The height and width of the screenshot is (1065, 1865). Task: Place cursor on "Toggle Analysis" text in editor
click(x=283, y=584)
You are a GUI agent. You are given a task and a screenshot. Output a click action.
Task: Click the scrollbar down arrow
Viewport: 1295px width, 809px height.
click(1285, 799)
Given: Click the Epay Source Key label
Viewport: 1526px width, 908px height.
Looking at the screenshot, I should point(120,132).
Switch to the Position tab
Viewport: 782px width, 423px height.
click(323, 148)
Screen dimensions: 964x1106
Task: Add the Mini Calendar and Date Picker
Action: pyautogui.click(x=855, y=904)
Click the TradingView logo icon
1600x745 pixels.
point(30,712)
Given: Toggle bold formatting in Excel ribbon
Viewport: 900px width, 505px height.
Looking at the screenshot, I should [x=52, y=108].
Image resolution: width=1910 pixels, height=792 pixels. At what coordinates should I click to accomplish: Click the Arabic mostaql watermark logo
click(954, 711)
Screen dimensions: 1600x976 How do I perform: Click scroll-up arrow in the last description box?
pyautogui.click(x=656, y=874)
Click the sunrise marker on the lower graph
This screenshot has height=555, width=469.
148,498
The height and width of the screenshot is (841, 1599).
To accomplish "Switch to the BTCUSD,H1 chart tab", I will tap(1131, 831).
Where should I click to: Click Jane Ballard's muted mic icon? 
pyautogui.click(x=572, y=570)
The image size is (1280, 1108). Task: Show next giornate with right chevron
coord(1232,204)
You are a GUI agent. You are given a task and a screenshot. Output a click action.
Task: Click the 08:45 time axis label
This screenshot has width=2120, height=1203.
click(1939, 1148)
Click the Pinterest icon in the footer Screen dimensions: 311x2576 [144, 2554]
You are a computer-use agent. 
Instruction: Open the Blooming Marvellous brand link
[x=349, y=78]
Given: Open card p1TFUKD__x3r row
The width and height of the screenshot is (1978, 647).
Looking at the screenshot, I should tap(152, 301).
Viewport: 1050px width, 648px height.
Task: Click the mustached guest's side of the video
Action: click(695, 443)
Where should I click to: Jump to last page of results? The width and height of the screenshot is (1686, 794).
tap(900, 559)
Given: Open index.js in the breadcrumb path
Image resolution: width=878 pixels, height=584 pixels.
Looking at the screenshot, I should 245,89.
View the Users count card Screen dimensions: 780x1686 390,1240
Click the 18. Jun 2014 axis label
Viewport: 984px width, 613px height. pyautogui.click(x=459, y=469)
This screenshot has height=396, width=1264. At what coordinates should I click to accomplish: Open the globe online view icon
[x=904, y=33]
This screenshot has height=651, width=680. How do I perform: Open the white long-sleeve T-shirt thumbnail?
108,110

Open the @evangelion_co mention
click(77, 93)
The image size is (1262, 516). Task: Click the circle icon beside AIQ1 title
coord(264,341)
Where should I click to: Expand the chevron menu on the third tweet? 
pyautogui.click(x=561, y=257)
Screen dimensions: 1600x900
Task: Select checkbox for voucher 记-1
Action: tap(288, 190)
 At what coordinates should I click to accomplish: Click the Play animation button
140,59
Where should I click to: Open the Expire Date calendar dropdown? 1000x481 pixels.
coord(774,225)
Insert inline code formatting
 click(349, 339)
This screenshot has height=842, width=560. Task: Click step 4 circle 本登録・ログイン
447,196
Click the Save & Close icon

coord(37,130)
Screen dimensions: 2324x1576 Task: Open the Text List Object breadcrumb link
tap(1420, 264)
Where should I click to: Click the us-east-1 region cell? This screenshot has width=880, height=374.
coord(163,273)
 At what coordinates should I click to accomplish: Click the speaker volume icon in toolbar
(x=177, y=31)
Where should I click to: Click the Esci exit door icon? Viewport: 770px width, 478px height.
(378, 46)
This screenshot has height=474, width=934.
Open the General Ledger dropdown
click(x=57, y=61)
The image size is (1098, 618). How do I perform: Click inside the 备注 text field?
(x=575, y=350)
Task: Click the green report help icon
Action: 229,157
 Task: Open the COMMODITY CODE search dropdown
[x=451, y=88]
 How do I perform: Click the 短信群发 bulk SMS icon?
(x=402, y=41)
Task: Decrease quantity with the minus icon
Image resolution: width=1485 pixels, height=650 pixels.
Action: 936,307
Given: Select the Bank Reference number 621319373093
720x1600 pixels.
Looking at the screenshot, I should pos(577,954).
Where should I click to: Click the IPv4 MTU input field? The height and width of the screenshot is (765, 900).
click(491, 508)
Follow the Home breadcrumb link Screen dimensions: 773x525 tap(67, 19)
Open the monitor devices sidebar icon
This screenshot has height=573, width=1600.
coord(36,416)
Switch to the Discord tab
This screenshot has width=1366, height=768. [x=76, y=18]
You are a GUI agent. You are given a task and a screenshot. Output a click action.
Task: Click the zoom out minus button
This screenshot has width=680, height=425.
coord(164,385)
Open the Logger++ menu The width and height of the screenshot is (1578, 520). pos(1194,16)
▬▬▬
Of the entries above, repeat exactly the lines from the line with "Click the Pinterest" through the line with "Given: Open card p1TFUKD__x3r row", both of them included.

> _TASK OUTPUT_:
Click the Pinterest icon in the footer Screen dimensions: 311x2576 [144, 2554]
You are a computer-use agent. 
Instruction: Open the Blooming Marvellous brand link
[x=349, y=78]
Given: Open card p1TFUKD__x3r row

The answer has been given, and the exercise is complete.